Soon, a confrontation between them and members of MSC began. Following the incident, members of the MSC received letters from the Office of Student Rights and Responsibilities notifying them they allegedly violated policies in the Arizona Board of Regents' student code of conduct.
The incident displayed the disconnect between the University's understanding of the space and what many student leaders want for it, with the MSC saying the event would not have occurred if ASU had listened to its concerns. The University views the centers as a space for all students to converse and use, while MSC sees them as a place for marginalized students — students of color, LGBTQ+ students, female students and other marginalized individuals — to be centered and have programs and services for those students.
Each center on all four campuses has a working group that meets weekly to discuss the multicultural space with ASU administration. Members of COP have attended some of the meetings for the Tempe campus but have not had a large role in them, members of MSC said.
Chilton said there has been little personal communication between MSC and COP.

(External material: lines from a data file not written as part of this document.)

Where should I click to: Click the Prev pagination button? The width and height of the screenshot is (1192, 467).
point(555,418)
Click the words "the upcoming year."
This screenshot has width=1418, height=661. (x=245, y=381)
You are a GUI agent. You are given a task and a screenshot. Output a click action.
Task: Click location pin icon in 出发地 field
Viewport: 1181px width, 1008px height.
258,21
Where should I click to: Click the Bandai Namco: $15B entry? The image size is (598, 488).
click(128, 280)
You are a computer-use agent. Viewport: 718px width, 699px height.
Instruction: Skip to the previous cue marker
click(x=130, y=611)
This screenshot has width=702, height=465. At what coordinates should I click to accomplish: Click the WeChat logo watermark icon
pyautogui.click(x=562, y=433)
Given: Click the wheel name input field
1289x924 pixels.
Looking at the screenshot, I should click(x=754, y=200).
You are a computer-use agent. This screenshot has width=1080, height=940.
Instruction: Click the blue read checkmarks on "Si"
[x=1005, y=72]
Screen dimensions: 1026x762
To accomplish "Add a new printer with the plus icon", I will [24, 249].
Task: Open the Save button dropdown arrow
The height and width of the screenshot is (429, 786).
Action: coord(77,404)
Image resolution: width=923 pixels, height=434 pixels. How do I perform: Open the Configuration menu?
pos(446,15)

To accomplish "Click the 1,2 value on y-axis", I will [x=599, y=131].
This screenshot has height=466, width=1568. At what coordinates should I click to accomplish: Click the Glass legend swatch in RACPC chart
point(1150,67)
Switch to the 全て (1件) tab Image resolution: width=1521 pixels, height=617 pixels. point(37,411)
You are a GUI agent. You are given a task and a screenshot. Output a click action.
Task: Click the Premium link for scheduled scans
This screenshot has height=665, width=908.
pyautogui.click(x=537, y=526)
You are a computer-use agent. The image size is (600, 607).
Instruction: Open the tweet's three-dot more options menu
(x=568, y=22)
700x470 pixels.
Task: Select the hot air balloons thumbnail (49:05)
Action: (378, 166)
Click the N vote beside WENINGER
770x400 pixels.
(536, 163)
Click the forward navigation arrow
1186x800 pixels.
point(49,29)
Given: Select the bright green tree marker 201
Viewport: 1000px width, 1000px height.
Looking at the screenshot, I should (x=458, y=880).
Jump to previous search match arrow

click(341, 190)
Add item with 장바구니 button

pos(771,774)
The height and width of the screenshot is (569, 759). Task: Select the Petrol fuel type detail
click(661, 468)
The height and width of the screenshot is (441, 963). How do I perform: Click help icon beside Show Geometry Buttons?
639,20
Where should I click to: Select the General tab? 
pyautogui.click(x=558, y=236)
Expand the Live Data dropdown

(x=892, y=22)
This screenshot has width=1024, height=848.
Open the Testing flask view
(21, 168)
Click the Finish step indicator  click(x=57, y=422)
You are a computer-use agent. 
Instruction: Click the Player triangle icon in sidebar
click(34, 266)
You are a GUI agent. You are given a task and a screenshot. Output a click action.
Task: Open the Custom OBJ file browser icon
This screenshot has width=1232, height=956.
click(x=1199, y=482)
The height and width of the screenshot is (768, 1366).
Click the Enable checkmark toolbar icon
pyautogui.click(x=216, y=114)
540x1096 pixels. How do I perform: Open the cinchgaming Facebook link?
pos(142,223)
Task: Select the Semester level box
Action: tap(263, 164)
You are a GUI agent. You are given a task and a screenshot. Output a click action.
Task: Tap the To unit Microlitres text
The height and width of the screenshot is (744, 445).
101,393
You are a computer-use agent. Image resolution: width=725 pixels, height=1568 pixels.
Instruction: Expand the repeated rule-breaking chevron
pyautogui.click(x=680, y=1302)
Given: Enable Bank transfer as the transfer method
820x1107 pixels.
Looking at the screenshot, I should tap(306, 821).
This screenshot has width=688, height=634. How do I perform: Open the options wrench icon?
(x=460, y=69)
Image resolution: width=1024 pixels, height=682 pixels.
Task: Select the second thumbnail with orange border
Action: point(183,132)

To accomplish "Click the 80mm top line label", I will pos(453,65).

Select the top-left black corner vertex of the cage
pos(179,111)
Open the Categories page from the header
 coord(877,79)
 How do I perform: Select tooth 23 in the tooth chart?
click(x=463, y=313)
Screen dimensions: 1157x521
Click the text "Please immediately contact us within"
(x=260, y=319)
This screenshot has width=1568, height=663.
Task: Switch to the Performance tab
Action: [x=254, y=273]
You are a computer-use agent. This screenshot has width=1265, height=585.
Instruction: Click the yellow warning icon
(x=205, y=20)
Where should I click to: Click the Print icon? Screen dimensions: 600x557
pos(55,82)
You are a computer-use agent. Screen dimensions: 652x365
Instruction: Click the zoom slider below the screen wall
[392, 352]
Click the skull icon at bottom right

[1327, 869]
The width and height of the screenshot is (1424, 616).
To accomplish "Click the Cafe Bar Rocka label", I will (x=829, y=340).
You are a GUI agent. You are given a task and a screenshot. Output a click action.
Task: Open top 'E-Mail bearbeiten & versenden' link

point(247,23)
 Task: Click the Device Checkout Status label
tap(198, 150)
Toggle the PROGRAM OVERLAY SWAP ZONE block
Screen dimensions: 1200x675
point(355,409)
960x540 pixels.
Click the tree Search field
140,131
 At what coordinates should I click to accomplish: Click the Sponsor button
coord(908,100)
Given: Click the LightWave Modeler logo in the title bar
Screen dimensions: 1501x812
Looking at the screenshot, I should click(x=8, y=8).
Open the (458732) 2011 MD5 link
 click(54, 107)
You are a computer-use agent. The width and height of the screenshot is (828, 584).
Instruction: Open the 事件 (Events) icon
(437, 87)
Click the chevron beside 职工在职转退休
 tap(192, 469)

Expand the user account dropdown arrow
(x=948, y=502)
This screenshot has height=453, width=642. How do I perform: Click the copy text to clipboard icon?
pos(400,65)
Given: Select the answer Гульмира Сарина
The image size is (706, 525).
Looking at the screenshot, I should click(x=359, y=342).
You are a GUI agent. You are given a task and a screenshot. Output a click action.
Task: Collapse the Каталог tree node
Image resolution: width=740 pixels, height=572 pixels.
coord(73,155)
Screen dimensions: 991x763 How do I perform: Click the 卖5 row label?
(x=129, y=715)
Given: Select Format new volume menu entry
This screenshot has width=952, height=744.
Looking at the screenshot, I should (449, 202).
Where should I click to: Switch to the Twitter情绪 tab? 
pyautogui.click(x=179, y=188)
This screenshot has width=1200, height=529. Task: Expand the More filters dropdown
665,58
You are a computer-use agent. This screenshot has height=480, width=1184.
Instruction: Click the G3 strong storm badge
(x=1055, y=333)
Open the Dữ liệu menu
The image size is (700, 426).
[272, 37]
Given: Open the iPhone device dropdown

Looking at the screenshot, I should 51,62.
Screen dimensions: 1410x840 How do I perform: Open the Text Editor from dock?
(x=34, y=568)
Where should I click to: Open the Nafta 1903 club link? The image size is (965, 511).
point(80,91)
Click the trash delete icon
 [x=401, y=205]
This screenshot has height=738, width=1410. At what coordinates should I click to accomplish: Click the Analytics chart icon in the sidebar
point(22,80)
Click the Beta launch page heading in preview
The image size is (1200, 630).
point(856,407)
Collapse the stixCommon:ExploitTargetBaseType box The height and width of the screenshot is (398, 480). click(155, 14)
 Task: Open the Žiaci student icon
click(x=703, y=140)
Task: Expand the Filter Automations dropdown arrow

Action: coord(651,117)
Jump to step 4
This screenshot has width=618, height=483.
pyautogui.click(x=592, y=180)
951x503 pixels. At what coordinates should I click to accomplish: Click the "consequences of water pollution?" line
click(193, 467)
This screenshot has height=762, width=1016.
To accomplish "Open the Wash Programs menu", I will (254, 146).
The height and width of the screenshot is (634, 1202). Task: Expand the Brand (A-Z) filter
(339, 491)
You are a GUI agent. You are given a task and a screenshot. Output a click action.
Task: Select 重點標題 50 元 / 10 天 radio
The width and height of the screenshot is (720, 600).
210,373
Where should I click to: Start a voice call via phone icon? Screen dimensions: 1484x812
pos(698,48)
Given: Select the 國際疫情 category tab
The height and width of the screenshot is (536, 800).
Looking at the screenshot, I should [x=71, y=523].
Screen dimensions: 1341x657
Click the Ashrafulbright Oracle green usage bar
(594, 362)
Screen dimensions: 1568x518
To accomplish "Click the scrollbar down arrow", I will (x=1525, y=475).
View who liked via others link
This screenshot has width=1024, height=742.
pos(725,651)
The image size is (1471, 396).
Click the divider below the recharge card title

"I would like to see more conversations with them in the future," Chilton said. "I know as the lead of this pillar, that's something I could have worked on this semester."
COP's involvement in the Multicultural Communities of Excellence started with the previous administration, as it had originally been a goal of the predecessors.
"From what my predecessors told me, this is a space that should be heavily focused on the coalition members and cultural students, not necessarily student government leaders," Chilton said.
Due to the multicultural spaces being on the four different campuses and each having a separate working group, COP has had varying roles depending on the campus.
For the West campus, Chilton has connected with Kendra Hunter, the West dean of students, to see how the temporary space is coming along. Chilton has also been working to make the space open for all students at West, not just for cultural clubs.
The COP and Council of Coalitions also work together to have monthly meetings surrounding diversity and inclusion. These meetings cover many topics including cultural events and celebrations and multicultural spaces.
Currently, MSC has been frustrated with the lack of communication and meetings between the University and themselves. They are supposed to meet with Saxon every week on Thursday but due to cancelations, the group hasn't met in over two weeks.
Two committees, aesthetics and hiring, were created for the purpose of improving the space, which multiple MSC members are on. Yet, neither have met and the center is just less than three weeks away from its open house on Dec. 2.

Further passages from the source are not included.